Suuns : Felt

Suuns Felt review

Experimental pop music is a good palate cleanser, particularly between intense sessions of heavy music. It allows a hesher like myself to take a break from the metal and venture into albums like Felt, the fourth album by Canadian indie rock outfit Suuns. Recorded with producer John Congleton (Angel Olsen, St. Vincent), the album has an appealing buoyancy—the parallels to St. Vincent can be felt in the percussive aspects. Despite more present guitar against the disco beat of “X-ALT” the sounds blur to create a richer atmosphere. The effects mixed into the vocals create a seamless blend with the electronics-heavy arrangements, creating an aesthetically appealing synthetic sound. With all the plugins of the digital age, the alchemy of music has essentially changed to where effects are frequently applied textures, and if something is left dry it can sound like karaoke. In this way the album can become audio equivalent of a Marvel film production where the CGI makes everything look like a video game.

It’s fitting that an actual bass with strings on it appears on “Baseline” (clever, that), and there’s a krautrock ambiance that swirls around the groove of the song. Distortion pans from speaker to speaker leading into “After the Fall,” which has a minimal arrangement as the instrumentation begins to fill the headphones.
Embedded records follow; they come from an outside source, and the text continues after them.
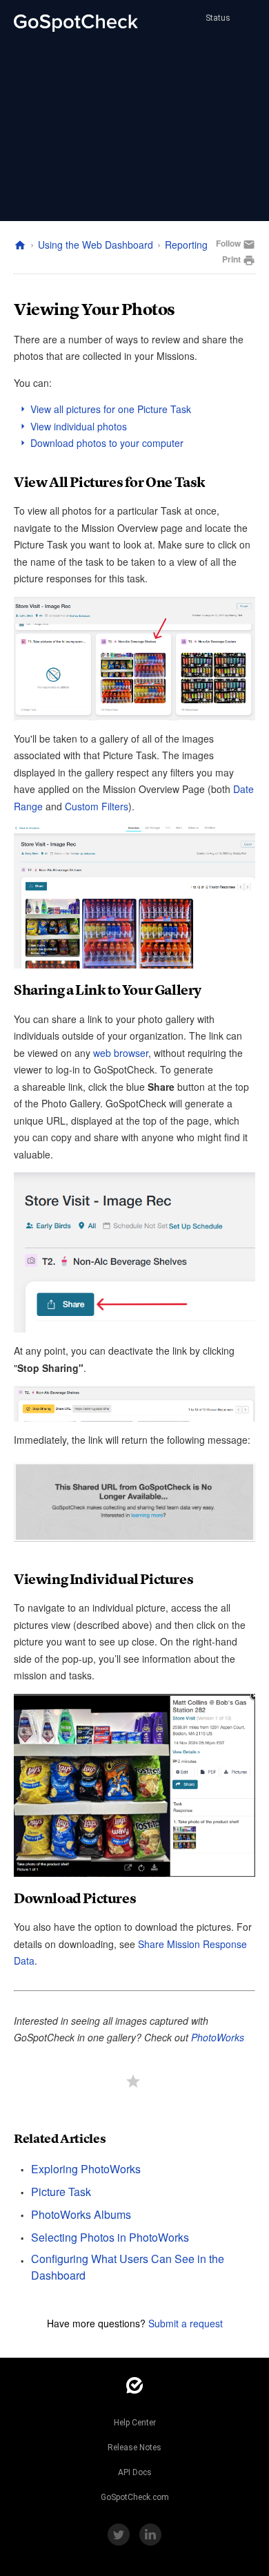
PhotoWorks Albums (81, 2214)
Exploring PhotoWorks (86, 2169)
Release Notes (134, 2447)
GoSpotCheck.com (135, 2497)
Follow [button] (228, 243)
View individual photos (78, 426)
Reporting (186, 244)
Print (238, 260)
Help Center (135, 2422)
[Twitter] (119, 2534)
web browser (120, 1053)
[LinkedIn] (150, 2534)
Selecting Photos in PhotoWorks (110, 2237)
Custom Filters (96, 806)
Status (216, 18)
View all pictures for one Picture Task (110, 409)
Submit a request (185, 2323)
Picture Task (61, 2192)
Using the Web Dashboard (95, 244)
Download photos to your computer (106, 443)
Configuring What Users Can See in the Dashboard (127, 2267)
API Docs (135, 2472)
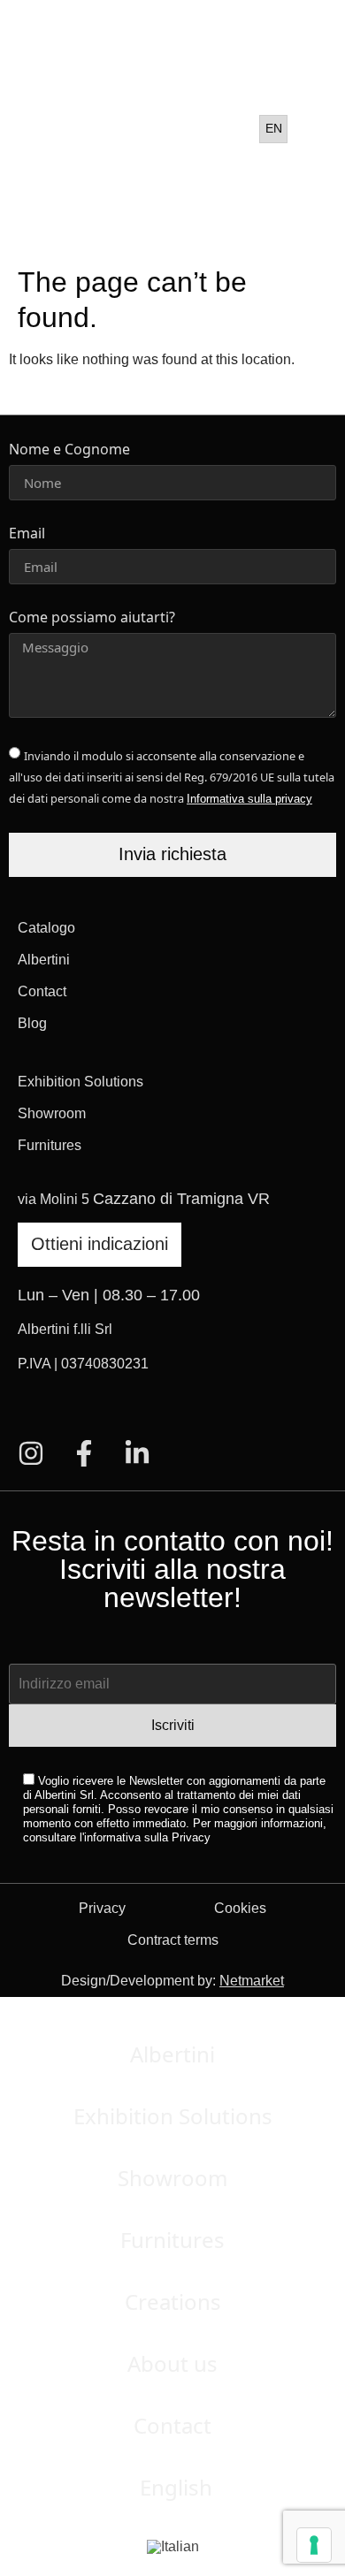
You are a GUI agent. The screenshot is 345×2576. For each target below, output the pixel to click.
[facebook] (84, 1453)
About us (172, 2363)
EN (273, 128)
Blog (32, 1023)
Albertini (44, 959)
It has a much darker tone than toward the front end of the album, taking it to more interesting places. The deeper you go into the album, the more this narcotic haze sweeps over you. “Make it Real” lightens things considerably, though there is a dreamy melancholy still casting cloud coverage over things.
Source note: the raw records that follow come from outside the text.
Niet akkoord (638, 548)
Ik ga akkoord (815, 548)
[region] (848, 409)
Felt never truly rocks. But that’s not Suuns’ thing. The closest it comes it the barrage of pounding synths that rain on “Daydream,” and the lethargy of the vocals makes it clear the band is a product the of post-OK Computer Radiohead age. And as long as people are still doing drugs, a soundtrack will always be in demand. Here, that demand is certainly being met, and with a futuristic aesthetic that’d perfectly match any potentially forthcoming Blade Runner sequels. The experimental sensibility on Felt is fun, but it’s the melancholy mood that gives it staying power.